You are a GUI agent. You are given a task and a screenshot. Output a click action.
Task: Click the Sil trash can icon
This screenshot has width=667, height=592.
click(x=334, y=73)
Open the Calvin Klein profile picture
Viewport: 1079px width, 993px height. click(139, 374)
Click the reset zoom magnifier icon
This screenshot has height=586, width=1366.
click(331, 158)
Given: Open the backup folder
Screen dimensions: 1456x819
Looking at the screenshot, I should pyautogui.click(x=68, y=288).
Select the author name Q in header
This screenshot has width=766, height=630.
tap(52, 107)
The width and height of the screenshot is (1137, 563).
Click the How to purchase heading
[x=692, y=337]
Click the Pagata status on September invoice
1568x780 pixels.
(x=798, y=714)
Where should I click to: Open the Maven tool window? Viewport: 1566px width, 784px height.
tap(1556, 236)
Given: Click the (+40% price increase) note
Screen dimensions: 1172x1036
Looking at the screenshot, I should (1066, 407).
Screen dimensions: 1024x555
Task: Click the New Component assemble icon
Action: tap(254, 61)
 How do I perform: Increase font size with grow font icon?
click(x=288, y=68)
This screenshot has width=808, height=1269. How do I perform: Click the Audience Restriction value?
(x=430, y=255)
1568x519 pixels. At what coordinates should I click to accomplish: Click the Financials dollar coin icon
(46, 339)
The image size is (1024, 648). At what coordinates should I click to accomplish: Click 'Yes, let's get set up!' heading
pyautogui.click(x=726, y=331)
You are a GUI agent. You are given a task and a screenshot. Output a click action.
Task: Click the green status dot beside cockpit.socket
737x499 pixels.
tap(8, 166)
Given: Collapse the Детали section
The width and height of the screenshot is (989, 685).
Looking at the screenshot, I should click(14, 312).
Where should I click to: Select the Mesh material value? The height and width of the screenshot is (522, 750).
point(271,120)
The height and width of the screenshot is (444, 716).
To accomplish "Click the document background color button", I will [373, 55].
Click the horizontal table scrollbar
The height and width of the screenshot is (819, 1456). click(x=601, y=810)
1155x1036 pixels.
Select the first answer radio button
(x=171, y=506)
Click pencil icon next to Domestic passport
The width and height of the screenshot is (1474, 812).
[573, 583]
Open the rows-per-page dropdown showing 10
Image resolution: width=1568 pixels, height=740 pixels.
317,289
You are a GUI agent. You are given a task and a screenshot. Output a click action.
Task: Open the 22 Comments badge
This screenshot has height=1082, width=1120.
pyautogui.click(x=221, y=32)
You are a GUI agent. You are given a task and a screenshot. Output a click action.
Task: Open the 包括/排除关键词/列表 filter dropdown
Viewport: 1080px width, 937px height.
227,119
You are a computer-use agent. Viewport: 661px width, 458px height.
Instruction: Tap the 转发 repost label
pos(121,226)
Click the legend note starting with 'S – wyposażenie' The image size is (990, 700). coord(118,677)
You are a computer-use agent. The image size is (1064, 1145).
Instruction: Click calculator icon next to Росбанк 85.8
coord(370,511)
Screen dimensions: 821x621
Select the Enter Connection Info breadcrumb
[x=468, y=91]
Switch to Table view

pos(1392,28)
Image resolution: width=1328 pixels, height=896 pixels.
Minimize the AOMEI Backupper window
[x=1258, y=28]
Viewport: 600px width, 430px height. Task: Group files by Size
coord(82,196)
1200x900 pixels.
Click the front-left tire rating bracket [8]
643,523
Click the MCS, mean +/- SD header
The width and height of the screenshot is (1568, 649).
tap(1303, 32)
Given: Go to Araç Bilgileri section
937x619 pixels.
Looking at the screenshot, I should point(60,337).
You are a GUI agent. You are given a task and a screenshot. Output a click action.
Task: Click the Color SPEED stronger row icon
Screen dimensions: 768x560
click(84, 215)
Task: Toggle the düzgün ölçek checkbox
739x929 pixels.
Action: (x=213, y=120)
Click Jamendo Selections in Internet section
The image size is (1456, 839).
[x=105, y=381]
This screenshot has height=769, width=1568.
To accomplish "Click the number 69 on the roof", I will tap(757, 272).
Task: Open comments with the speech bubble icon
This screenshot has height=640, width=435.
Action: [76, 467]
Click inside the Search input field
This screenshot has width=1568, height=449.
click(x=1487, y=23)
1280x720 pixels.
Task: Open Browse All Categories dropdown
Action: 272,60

· · · ·

_AIM_.
From the data above, extract every line that contains the word "computer". Case matters, so count only matches with the same capitalization.

_FINISHED ANSWER_.
You are a computer-use agent. Viewport: 661px width, 458px height.
You are a computer-use agent. The image size is (1064, 1145).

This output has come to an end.